# [ASSIGNED TASK]
In the records below, the line containing "حساب امانی در" is the first to keep. Retype it and all later lines exactly, through the end.

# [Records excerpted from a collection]
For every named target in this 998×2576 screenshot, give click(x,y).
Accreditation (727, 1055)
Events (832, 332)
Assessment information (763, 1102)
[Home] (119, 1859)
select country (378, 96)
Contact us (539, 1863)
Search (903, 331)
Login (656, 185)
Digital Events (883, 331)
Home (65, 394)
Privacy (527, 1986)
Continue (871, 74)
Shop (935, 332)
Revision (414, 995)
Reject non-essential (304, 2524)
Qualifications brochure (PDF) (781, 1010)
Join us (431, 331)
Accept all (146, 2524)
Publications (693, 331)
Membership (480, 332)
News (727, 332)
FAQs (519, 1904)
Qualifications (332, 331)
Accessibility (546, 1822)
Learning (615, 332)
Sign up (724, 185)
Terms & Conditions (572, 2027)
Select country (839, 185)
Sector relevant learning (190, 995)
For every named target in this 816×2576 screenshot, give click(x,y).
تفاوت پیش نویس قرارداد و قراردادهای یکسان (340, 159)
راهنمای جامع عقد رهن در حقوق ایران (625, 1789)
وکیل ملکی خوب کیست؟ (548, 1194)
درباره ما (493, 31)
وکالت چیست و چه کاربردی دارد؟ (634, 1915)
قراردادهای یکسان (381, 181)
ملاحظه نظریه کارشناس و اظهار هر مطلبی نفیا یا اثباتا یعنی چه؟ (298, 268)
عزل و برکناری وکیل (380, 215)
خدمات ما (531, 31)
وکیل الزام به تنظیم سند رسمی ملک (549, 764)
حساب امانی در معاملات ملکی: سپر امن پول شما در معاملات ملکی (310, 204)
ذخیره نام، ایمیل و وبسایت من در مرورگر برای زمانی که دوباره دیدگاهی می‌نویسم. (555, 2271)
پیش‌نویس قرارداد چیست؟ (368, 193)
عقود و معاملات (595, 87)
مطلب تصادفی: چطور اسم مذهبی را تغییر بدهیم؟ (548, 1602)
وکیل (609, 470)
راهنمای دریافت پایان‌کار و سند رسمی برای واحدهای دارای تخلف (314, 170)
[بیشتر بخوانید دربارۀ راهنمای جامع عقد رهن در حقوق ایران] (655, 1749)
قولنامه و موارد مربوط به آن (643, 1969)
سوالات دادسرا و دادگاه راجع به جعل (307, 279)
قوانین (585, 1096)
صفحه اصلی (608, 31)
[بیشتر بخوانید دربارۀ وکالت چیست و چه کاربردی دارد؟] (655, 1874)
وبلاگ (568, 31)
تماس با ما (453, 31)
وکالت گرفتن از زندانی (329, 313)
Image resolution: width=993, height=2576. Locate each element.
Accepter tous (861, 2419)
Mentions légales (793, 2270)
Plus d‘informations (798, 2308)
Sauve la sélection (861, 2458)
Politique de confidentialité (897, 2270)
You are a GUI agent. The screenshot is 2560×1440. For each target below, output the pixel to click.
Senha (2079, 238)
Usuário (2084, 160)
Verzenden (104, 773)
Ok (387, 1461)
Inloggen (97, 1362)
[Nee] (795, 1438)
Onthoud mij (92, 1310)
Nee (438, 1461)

# [WRITTEN SOLUTION]
حساب امانی در معاملات ملکی: سپر امن پول شما در معاملات ملکی (310, 204)
ذخیره نام، ایمیل و وبسایت من در مرورگر برای زمانی که دوباره دیدگاهی می‌نویسم. (555, 2271)
پیش‌نویس قرارداد چیست؟ (368, 193)
عقود و معاملات (595, 87)
مطلب تصادفی: چطور اسم مذهبی را تغییر بدهیم؟ (548, 1602)
وکیل (609, 470)
راهنمای دریافت پایان‌کار و سند رسمی برای واحدهای دارای تخلف (314, 170)
[بیشتر بخوانید دربارۀ راهنمای جامع عقد رهن در حقوق ایران] (655, 1749)
قولنامه و موارد مربوط به آن (643, 1969)
سوالات دادسرا و دادگاه راجع به جعل (307, 279)
قوانین (585, 1096)
صفحه اصلی (608, 31)
[بیشتر بخوانید دربارۀ وکالت چیست و چه کاربردی دارد؟] (655, 1874)
وبلاگ (568, 31)
تماس با ما (453, 31)
وکالت گرفتن از زندانی (329, 313)
Image resolution: width=993, height=2576. Locate each element.
Accepter tous (861, 2419)
Mentions légales (793, 2270)
Plus d‘informations (798, 2308)
Sauve la sélection (861, 2458)
Politique de confidentialité (897, 2270)
You are a GUI agent. The screenshot is 2560×1440. For each target below, output the pixel to click.
Senha (2079, 238)
Usuário (2084, 160)
Verzenden (104, 773)
Ok (387, 1461)
Inloggen (97, 1362)
[Nee] (795, 1438)
Onthoud mij (92, 1310)
Nee (438, 1461)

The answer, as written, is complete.